Years ago, when I was hanging out in a different town, thousands of miles away from where I am today, I fell in with a crowd of Muslims. For the racial purists, I should note that in this town, the local Islamic Center was 95% white folks, nearly all of them immigrants from the former countries of Yugoslavia and the USSR, along with a handful of local converts.
I should also be honest and cop to the fact that, at least at a subconscious level, I was expecting to find at least one chaste, marriagable girl who loved god and wanted to be a wife and mother. That illusion was dispelled rather quickly. If anything, the Muslim girls I met were even better at lying to their fathers about what they were up to on Friday evenings. I doubt any of the occasional visitors to chez Boxer will be surprised at this.
In any case, I found it all very interesting and philosophical. Muslims are much closer to Mormons, in that they don’t worry about stuff like the mystery of the trinity, though (also like Mormons) they hold that Jesus was a decent guy, who may or may not have existed, and we can learn from the literary character.
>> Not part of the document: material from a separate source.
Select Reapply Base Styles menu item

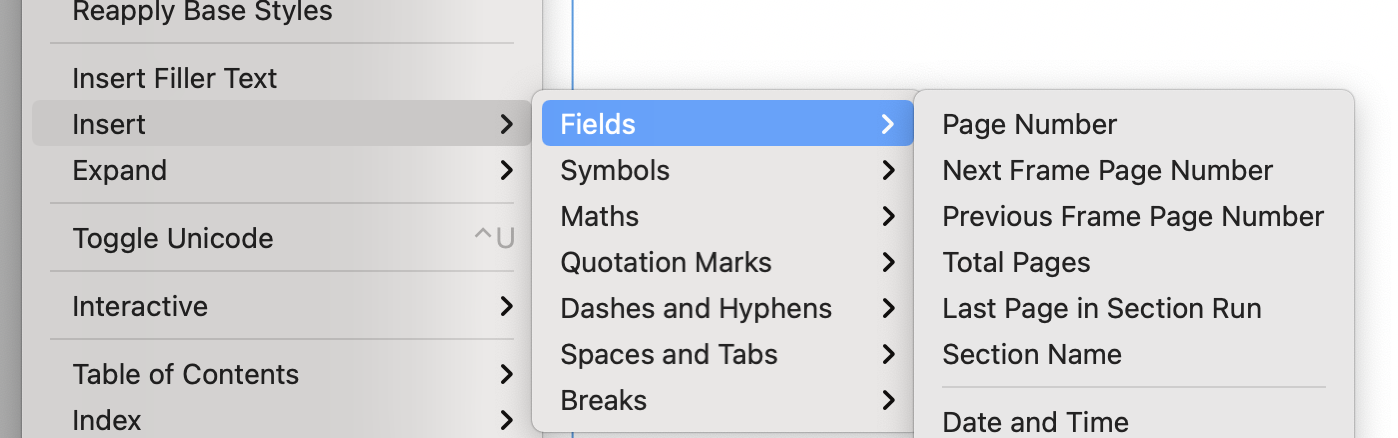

There are no saints to venerate. Just pray to God and you’re good. Like Mormons, they frown on depictions of God. There is no iconography.
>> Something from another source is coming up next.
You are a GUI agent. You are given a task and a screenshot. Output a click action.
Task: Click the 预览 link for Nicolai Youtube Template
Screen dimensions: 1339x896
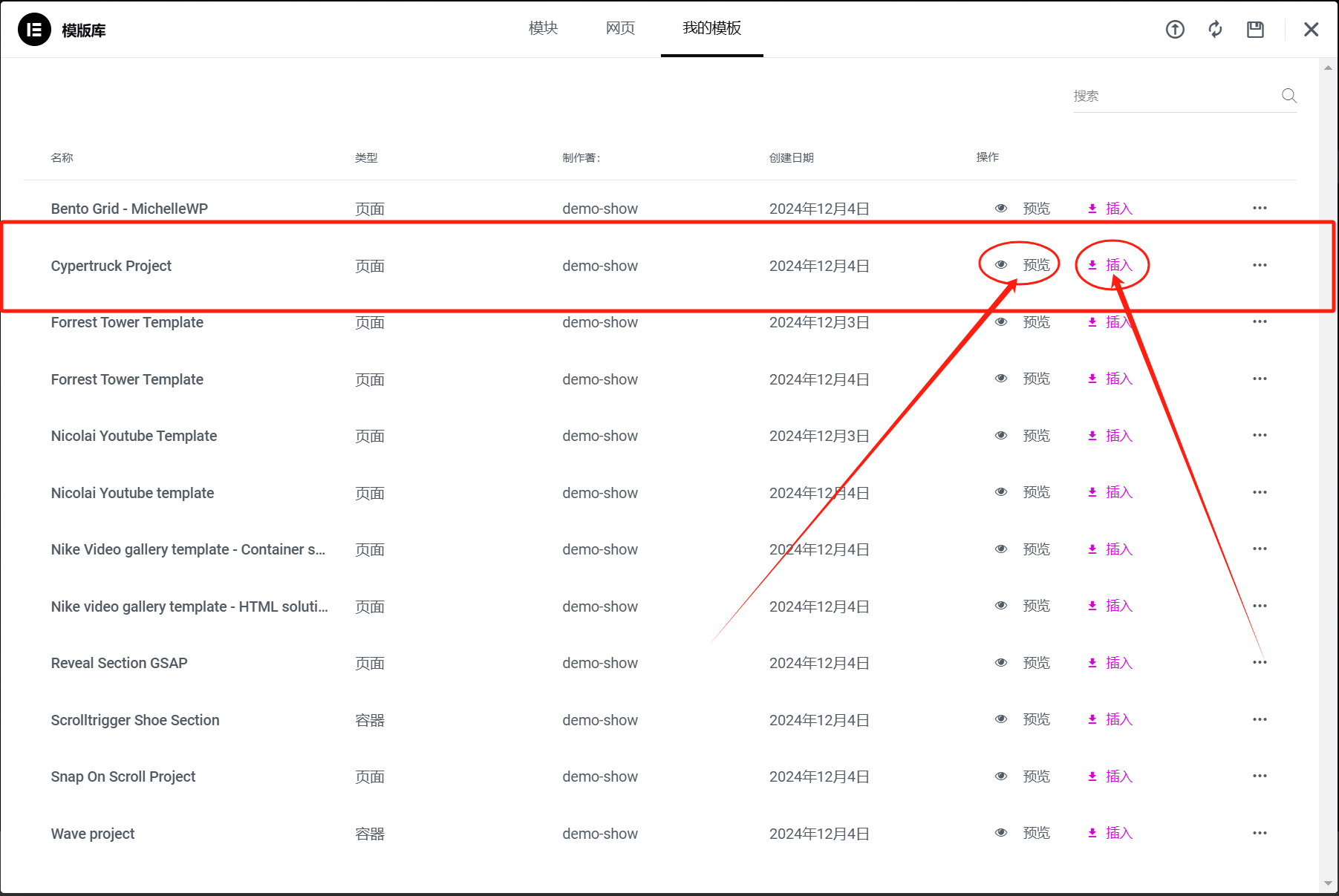click(x=1037, y=436)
Qur’an, which is considerably harder to read than the New Testament, is supplemented by commentary, the details of which may or may not be taken seriously by one believer or the next, and is endlessly argued about on Friday evening by the old men.
My education was aided by the fact that everyone in the place was totally on board with me touristing through their community. I had done my undergraduate work at a Jesuit university, and had become used to being told that I couldn’t take communion, or dip my hand in the holy water, or any of the other stuff. That wasn’t the case here. “Yes, you can pray with us… what a dumb question… kneel by me and follow along…”
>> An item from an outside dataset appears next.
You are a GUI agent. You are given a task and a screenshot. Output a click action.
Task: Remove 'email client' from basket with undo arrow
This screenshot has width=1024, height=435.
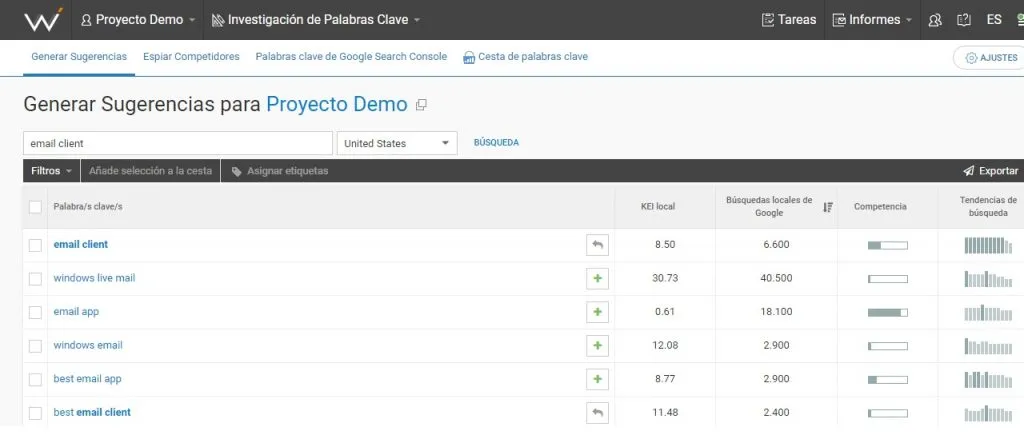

The preacher, a big blond Bosnian, who played basketball in the courts outside on the weekend, acted shocked when I casually mentioned I wasn’t a member. He had the idea that I had converted a long time before. “Have you ever thought about saying shahada? We’d love to have you officially.”
“I don’t believe in God,” I replied.
“So what?” This was his response, and just as quickly, “you can be a bad Muslim, like most of the rest of the people here.”
Today, I live in a Catholic town, so I’m back hanging out at vigil mass on Saturday evenings. Most of the people I chill with surely think I’m a Catholic; though, out of respect, I don’t go up and take the eucharist. I’ve got the moves down. I’ll never believe in God, but I enjoy the aesthetics of it all. Anyway, religion isn’t about believing in nonsense. It’s about doing things that make your life and your community better.